SET PROBLEM 1 =>
From the corporate guarantee article, reproduce the stretch from "Few of the relevant" through "(Mumbai – Trib.))".
SET PROBLEM 2 =>
Translate this sentence from the corporate guarantee article into Spanish: "Since the corporate guarantee is given keeping in view paramount business interest of the parent company it has to be allowed as business expenditure."

SUPPLIED PASSAGE =>
* * * *

CA Rohit Gupta

In Transfer pricing proceedings, corporate guarantee given by assessee to its foreign AE is always disputed by the department as an international transaction and adjustment determined on the basis of average bank guarantee rates. However, in number of judgements by tribunal and HC, the stand of the department is overruled and relief granted to the assessee.

A. Corporate Guarantee is not an International Transaction

Some of the arguments that can be cited favouring contention of assessee that Corporate Guarantee is not an international transaction are:

  • That explanation to section 92B read with section 92B(1), is restricted to such capital financing transactions, including inter alia any guarantee, deferred payment or receivable or any other debt during the course of business, as will have ‘a bearing on the profits, income, losses or assets or such enterprise’. This pre-condition about impact on profits, income, losses or assets of such enterprises is a pre-condition embedded in section 92B(1)
  • The guarantees do not have any impact on income, profits, losses or assets of the assessee. when an assessee extends an assistance to the associated enterprise, which does not cost anything to the assessee and particularly for which the assessee could not have realized money by giving it to someone else during the course of its normal business, such an assistance or accommodation does not have any bearing on its profits, income, losses or assets, and, therefore, it is outside the ambit of international transaction under section 92B(1).
  • In any event, the onus is on the revenue authorities to demonstrate that the transaction is of such a nature as to have ‘bearing on profits, income, losses or assets’ of the enterprise, and there was not even an effort to discharge this onus. Such an impact on profits, income, losses or assets has to be on real basis, even if in present or in future, and not on contingent or hypothetical basis, and there has to be some material on record to indicate, even if not to establish it to hilt, that an intra AE international transaction has some impact on profits, income, losses or assets.
  • That corporate guarantee Issuance of corporate guarantee by assessee on behalf of its subsidiary company is in nature of quasi capital or shareholder activity and not in nature of ‘provision for services’ and, therefore, said transaction is to be excluded from scope of ‘international transaction’ under section 92B.
  • That the AEs were not benefited by the guarantee so given and it was the assessee who benefited as a result of commercial benefits secured for future and that that business strategy should be taken into consideration while making any TP adjustments in respect of such transactions and has relied on the OECD Transfer Pricing Guidelines issued in 2010.
  • That if corporate guarantee is given to Bank in India on behalf of foreign subsidiary, it is not a transaction between assessee and its foreign subsidiary but a transaction between assessee and Bank in India both of which are residents of India and, therefore, corporate guarantee in question cannot be regarded as an international transaction.
  • Since the corporate guarantee is given keeping in view paramount business interest of the parent company it has to be allowed as business expenditure.

tax-1351881_640There may be lot of other arguments based on particular facts and circumstances of the case

Few of the relevant decisions where Corporate guarantee is considered as outside the ambit of international transaction include:

  • Guarantee Commission not being an International transaction, provisions of Chapter X of Act will not be applicable. (Marico Ltd. Vs. ACIT [TS-411-ITAT-2016(Mum)-TP][2016] 70 taxmann.com 214 (Mumbai – Trib.))

* * * *

RECORDS =>
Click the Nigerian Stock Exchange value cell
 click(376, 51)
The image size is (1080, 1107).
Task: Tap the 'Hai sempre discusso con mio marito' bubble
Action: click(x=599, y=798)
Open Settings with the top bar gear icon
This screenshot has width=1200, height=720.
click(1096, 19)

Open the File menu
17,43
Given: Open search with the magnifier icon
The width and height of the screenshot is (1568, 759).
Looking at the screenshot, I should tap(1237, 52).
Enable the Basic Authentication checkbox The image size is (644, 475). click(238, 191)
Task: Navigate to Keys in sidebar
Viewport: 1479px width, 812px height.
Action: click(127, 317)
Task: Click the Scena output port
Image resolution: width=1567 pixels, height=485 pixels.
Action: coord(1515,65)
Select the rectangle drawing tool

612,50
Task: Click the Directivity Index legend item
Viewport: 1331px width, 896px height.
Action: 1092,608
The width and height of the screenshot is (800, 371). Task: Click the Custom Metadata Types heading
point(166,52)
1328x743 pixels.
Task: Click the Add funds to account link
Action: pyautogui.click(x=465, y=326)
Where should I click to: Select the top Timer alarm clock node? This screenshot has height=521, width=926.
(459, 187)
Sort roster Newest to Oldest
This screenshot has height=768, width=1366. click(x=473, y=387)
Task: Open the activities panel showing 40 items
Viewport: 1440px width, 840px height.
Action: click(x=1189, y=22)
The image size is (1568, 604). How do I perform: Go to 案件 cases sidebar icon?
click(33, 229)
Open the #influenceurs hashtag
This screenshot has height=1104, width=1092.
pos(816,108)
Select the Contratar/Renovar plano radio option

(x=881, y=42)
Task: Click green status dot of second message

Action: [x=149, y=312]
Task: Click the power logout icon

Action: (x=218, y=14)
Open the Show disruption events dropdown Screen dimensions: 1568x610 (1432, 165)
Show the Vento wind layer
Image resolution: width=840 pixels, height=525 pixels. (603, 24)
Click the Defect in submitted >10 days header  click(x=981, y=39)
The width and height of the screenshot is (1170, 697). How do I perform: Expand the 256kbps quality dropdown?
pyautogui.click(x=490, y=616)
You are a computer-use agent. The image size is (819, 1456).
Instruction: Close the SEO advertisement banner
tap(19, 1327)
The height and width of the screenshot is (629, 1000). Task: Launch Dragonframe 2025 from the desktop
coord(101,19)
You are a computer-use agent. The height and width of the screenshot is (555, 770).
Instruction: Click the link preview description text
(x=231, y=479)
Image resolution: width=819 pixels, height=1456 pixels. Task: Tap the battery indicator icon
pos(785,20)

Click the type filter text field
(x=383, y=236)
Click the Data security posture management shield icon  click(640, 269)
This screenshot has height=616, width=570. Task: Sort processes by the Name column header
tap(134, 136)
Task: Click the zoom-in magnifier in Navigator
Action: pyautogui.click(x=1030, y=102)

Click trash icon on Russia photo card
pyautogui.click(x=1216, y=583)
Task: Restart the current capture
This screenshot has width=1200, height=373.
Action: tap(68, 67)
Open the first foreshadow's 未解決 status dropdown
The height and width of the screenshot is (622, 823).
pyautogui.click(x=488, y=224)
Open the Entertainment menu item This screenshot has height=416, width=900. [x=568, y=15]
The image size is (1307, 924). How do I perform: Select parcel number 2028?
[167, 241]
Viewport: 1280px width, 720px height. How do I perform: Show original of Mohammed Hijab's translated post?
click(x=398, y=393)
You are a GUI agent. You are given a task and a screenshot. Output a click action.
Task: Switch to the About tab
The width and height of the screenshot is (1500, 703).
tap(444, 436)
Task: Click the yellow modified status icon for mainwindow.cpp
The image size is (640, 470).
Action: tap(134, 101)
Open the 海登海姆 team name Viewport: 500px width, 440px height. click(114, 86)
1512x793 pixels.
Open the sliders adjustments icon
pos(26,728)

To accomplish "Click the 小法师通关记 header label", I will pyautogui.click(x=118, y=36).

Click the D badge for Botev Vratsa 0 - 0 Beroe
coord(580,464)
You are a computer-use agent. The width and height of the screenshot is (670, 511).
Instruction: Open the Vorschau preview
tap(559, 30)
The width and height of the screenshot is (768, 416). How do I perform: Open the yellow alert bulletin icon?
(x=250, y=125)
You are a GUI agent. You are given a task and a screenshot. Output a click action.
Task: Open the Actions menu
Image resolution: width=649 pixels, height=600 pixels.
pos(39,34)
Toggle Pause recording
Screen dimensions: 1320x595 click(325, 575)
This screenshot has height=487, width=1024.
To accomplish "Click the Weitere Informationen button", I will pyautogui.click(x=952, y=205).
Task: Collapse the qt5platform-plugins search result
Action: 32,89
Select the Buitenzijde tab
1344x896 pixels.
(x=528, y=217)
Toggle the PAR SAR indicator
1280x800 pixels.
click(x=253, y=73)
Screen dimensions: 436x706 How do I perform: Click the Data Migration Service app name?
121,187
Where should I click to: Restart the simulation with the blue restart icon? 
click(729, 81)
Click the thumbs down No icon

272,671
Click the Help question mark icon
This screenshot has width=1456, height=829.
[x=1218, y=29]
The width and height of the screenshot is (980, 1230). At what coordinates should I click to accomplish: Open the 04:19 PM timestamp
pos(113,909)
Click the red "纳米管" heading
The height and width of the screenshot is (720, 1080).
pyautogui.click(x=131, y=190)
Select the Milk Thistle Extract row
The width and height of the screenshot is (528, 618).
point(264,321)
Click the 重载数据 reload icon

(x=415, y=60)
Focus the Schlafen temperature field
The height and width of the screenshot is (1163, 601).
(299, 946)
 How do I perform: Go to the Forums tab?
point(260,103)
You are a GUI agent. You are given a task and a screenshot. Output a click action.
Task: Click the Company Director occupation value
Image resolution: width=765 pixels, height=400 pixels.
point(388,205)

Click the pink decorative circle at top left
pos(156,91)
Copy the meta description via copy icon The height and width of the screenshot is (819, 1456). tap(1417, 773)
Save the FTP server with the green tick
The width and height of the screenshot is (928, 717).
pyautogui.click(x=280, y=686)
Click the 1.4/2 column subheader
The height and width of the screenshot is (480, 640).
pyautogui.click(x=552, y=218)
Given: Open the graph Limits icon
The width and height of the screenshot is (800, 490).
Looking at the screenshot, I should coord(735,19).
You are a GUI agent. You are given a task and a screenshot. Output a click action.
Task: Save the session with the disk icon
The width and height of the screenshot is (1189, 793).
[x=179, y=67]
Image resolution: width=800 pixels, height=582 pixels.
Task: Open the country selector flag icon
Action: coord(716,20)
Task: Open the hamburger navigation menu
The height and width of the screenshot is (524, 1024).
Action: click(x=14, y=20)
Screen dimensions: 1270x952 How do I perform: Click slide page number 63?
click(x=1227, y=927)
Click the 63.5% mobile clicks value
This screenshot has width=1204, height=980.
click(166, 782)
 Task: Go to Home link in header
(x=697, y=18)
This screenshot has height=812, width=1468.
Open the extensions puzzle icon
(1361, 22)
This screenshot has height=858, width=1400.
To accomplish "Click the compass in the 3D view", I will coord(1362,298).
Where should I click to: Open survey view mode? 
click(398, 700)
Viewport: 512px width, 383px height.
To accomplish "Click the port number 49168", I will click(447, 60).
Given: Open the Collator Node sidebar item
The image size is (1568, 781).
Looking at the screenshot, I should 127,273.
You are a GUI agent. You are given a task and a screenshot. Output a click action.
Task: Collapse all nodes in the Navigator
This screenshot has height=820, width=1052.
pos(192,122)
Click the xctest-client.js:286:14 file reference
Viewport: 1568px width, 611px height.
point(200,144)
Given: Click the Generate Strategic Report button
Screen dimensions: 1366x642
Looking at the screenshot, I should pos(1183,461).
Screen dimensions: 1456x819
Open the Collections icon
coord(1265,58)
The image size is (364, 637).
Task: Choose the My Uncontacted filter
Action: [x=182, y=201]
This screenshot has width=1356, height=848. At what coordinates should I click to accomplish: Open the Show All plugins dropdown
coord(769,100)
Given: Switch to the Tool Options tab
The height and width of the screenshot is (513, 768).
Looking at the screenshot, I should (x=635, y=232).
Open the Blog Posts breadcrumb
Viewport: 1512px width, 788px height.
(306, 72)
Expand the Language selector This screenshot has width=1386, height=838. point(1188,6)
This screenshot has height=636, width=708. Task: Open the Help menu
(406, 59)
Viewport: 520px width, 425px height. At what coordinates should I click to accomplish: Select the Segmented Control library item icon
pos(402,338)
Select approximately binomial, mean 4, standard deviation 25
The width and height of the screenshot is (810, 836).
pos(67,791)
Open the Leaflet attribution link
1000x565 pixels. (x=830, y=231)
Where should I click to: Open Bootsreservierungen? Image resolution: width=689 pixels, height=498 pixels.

* * * *

EXERCISE OUTPUT 1 =>
Few of the relevant decisions where Corporate guarantee is considered as outside the ambit of international transaction include:

  • Guarantee Commission not being an International transaction, provisions of Chapter X of Act will not be applicable. (Marico Ltd. Vs. ACIT [TS-411-ITAT-2016(Mum)-TP][2016] 70 taxmann.com 214 (Mumbai – Trib.))

EXERCISE OUTPUT 2 =>
Dado que la garantía corporativa se otorga teniendo en cuenta el interés comercial primordial de la empresa matriz, debe admitirse como gasto empresarial.